Afterward, lawmakers who helped shepherd the legislation through Congress surrounded Biden as he signed the measure into law. The president also engaged in an act that had largely disappeared from official Washington during the pandemic: He shook hands with a few guests before leaving.
Earlier that day, he had welcomed the newest Kennedy Center honorees to the White House for a visit that marked the return of celebrity wattage to the property.
By multiple accounts from Kennedy Center Honors recipients, the White House event was high-spirited, with Biden seemingly thrilled to have visitors.
Read:Biden’s pattern with Israel: public support, private scold
Debbie Allen called the president, “so engaging and open. He spent a lot more time with us than I expected.”
Joan Baez said the official visit “turned into a jolly romp,” included a tour of the Rose Garden and culminated in Baez singing for Biden.
Due to social distancing guidelines, the number of journalists allowed inside the White House shrunk once the pandemic hit, with the briefing room only about a quarter full for Psaki’s daily question-and-answer sessions.

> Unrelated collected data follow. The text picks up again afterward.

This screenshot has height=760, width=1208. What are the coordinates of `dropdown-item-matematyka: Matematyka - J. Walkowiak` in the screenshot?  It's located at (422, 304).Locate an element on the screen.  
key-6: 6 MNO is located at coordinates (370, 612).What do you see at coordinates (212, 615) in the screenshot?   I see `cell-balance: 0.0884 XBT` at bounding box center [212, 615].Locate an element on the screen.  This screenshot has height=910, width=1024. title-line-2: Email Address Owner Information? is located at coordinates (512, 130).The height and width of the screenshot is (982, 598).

Capacity is slated to go to 50 percent soon, with the goal of a full return by summer. The daily COVID-19 testing requirement for staff and most journalists was also expected to soon be waived for the fully vaccinated. And the parking spaces around the West Wing and Eisenhower Executive Office Building have been fuller as of late.

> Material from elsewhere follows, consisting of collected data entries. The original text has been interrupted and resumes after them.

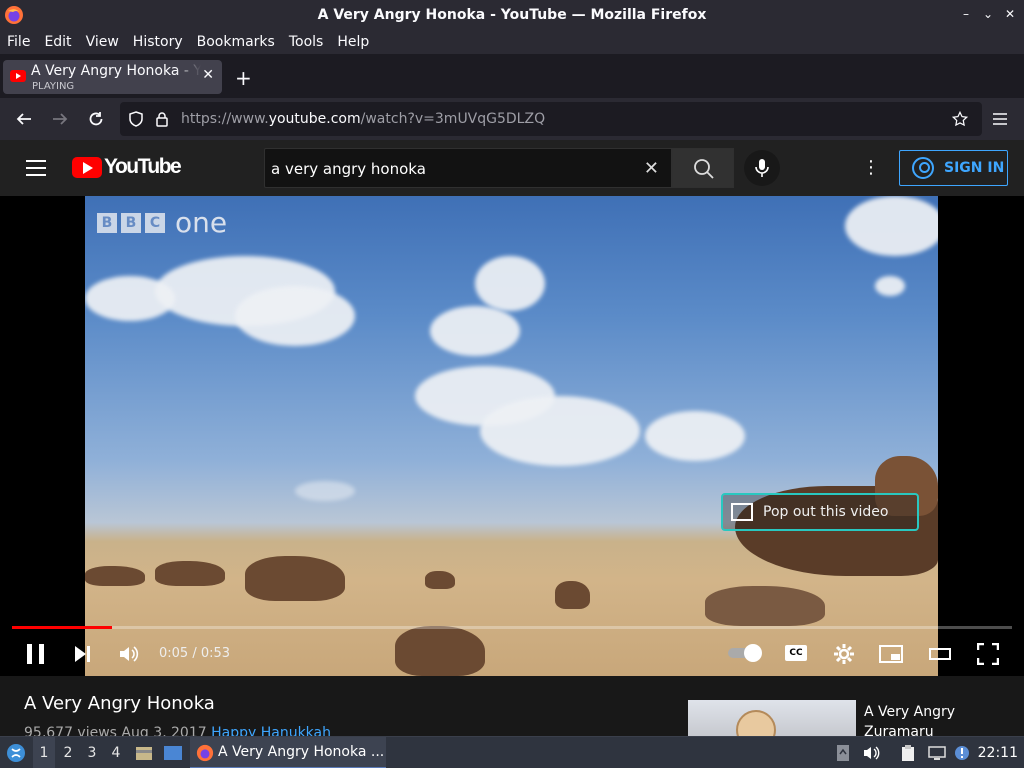 This screenshot has height=768, width=1024. I want to click on network-tray-icon, so click(937, 752).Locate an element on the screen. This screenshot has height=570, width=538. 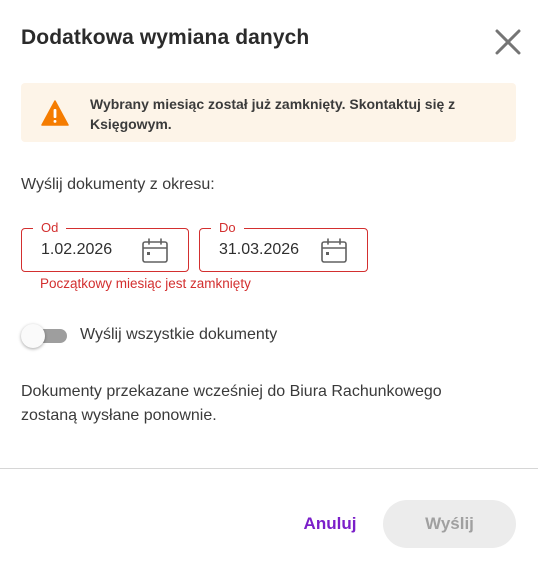
date-to-field: Do 31.03.2026 is located at coordinates (284, 246). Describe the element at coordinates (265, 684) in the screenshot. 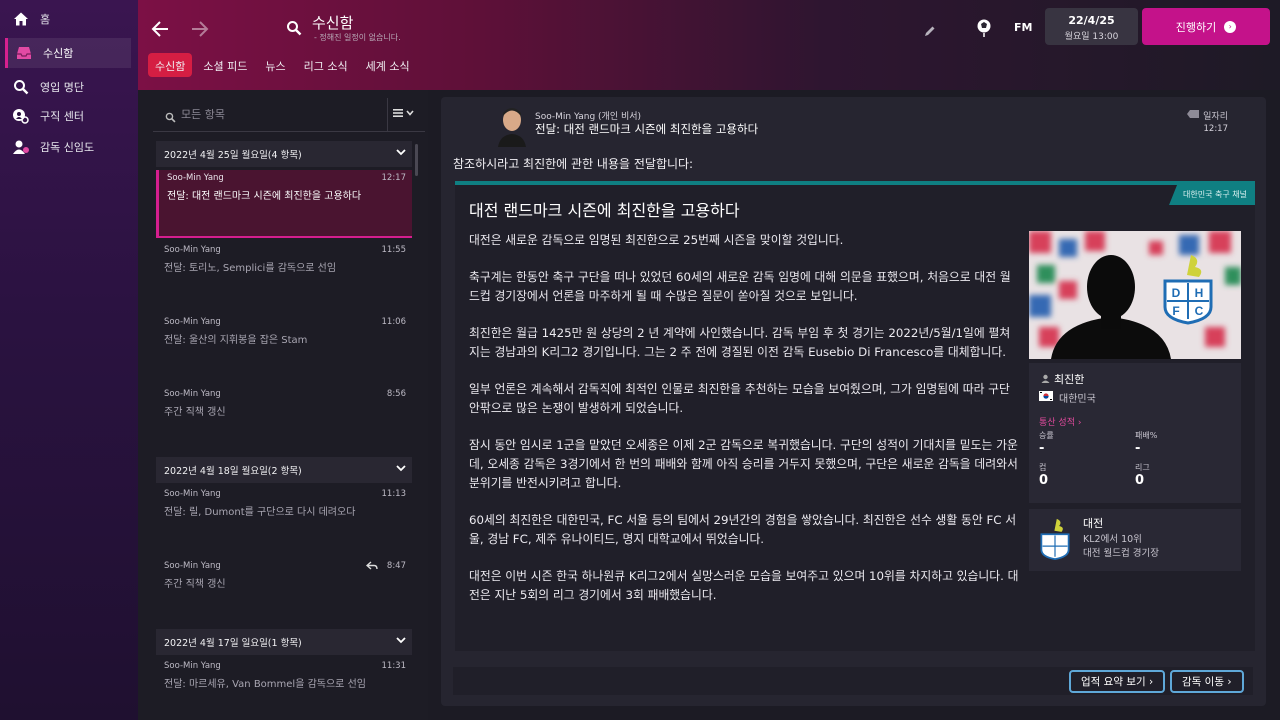

I see `message-subject: 전달: 마르세유, Van Bommel을 감독으로 선임` at that location.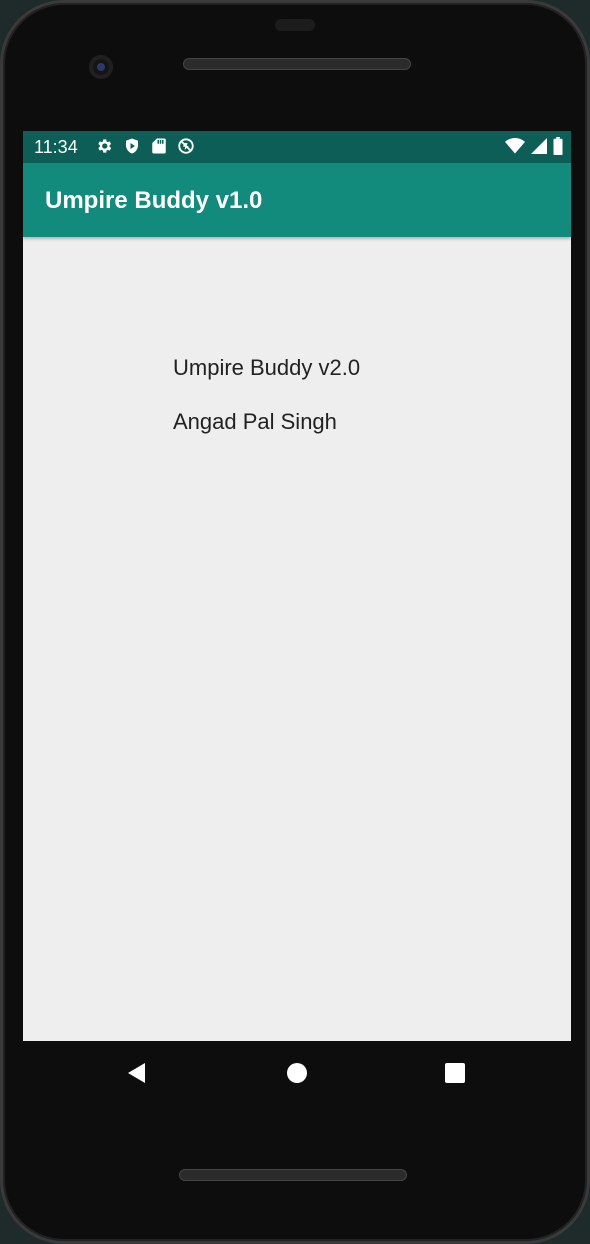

Psaki said the effort to return to a more normal vibe was part of “continuing to open the White House up, the people’s house up to the American people.”
But questions remain about protocol.
Abiding by the safety guidelines is a matter of the honor system. And Psaki acknowledged Friday that the White House did not have plans to verify vaccination status. Members of the administration and the Centers for Disease Control and Prevention have continued, at times, to offer confusing guidance on exactly when, and by whom, a mask should still be worn.
Yet in most ways, the mood has changed dramatically.
Read:‘City in transition’: New York vies to turn page on pandemic
The first image that Americans saw of Biden at the White House as president was on Inauguration Day, as he sat behind the Resolute Desk in the Oval Office wearing a mask. Aiming to draw a stark contrast with the Trump White House, which took a cavalier attitude toward the virus within the building, the Democratic administration consistently erred on the side of caution, at times exceeding precautions recommended by the CDC.
For months, Biden had privately groused that the pandemic prevented him from having face-to-face meetings with lawmakers and world leaders alike, and he chafed at having to conduct diplomacy by Zoom.
On Friday, the White House unfurled all of its traditional in-person pageantry for Moon’s visit and the two men were able to sit across from each other in the State Dining Room and, later, answer questions before a mask-free audience of diplomats, officials and reporters.
Moon had opened his day with a visit to Harris’ office in the White House complex, where the two stepped out on a balcony for a quick wave. The sun was shining. Smiles were everywhere. There wasn’t a cicada in sight.